Selected excerpt:
::::::::
Scope of the Thun Group paper

The Thun Group discussion paper limits its scope to Principles 16-21 of the UN Guiding Principles, the operational Principles on due diligence. The Paper does thus not address Principle 22, which discusses remediation as part of the responsibility to respect. Consequently but sadly the third pillar on Access to Remedy is not discussed at all. UNGP Principle 22 determines that even “enterprises that have not caused or contributed to adverse human rights impacts (…) may take a role” in enabling remediation.

BankTrack is convinced that banks can play a valuable role in ensuring that a grievance mechanism is established by the bank’s client in the first place. Where their business is directly linked to a project that affects the rights of rights holders and when a bank client that is violating human rights is unwilling to address the issue of effective remedy they should establish their own mechanisms for access to remedy.

Ambition of the Thun

The Thun Group paper begins with a series of caveats that seek to play down the banking sector’s influence and its leverage over clients. The UNGP define leverage as “the ability to effect change in the wrongful practices of an entity that causes a harm” (commentary to Principle 19). By providing essential financing, banks have a higher leverage than for example a buyer in a supply chain. Banks also have the possibility to increase leverage, for example by the use of specific covenants outlining non-financial obligations of the client.

Where banks come to the conclusion that they really don’t have any leverage, they always have the possibility to terminate a client relationship. While we agree, that using the exit option will not per se improve the situation on the ground, as other financiers my step in, it is important for a bank to know, where its red lines are. Therefore the issue of exit would have deserved further elaboration by the Thun group.
::::::::
Record excerpts:
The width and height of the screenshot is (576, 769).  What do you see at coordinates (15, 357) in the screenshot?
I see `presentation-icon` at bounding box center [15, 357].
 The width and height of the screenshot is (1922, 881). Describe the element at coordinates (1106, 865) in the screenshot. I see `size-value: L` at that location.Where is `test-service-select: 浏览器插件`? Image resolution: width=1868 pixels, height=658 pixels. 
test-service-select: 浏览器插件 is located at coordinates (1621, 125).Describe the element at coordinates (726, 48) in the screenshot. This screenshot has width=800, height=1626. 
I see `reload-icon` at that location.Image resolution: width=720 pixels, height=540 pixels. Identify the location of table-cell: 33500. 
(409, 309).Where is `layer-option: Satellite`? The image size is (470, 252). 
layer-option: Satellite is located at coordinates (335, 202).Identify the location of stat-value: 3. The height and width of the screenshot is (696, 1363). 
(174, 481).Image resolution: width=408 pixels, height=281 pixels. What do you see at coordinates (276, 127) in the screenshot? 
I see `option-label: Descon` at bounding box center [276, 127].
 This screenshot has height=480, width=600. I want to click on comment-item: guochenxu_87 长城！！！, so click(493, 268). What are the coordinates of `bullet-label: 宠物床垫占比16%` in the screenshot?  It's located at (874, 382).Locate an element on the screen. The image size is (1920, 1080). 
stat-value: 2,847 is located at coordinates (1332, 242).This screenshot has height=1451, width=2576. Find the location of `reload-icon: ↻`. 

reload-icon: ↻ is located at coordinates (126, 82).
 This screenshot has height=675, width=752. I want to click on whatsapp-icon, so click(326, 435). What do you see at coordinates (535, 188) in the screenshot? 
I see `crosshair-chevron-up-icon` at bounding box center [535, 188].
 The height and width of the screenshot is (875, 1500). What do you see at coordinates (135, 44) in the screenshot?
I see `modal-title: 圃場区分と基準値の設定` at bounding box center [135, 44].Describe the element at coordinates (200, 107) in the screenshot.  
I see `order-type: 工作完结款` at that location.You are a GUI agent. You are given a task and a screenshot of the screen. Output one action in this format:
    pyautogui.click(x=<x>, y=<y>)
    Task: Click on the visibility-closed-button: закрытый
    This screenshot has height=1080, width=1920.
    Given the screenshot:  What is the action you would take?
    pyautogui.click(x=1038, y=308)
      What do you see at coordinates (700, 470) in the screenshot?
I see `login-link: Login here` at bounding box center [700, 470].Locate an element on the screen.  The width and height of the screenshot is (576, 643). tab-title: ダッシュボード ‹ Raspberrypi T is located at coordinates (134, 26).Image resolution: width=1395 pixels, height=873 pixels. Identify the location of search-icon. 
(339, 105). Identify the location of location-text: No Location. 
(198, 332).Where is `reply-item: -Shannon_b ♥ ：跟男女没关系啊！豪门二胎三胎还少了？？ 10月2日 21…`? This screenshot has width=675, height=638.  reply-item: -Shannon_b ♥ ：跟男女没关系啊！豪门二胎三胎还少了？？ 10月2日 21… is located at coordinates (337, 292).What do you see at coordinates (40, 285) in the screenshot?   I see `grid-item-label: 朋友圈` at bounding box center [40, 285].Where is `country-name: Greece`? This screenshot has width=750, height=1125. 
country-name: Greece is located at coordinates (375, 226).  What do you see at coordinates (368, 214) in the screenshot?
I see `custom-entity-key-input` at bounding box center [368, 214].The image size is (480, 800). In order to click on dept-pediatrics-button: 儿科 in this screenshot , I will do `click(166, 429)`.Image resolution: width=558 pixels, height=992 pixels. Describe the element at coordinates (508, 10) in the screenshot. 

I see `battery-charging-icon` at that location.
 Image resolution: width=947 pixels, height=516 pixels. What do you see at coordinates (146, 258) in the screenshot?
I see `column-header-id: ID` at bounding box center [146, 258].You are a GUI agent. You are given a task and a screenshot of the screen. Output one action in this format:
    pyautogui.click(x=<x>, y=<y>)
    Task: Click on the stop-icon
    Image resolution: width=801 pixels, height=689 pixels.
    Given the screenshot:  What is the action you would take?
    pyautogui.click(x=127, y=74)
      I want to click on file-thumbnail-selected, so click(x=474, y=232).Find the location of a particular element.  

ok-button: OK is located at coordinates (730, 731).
::::::::
Task goal:
Answer these questions from the text on the Thun Group paper.
(a) Which of the UN Guiding Principles does the Thun Group paper limit its scope to?
(b) How do the UNGP define leverage?
(c) What can banks always do when they conclude that they have no leverage?

Exercise output:
(a) Principles 16-21, the operational Principles on due diligence.
(b) As "the ability to effect change in the wrongful practices of an entity that causes a harm" (commentary to Principle 19).
(c) Terminate the client relationship.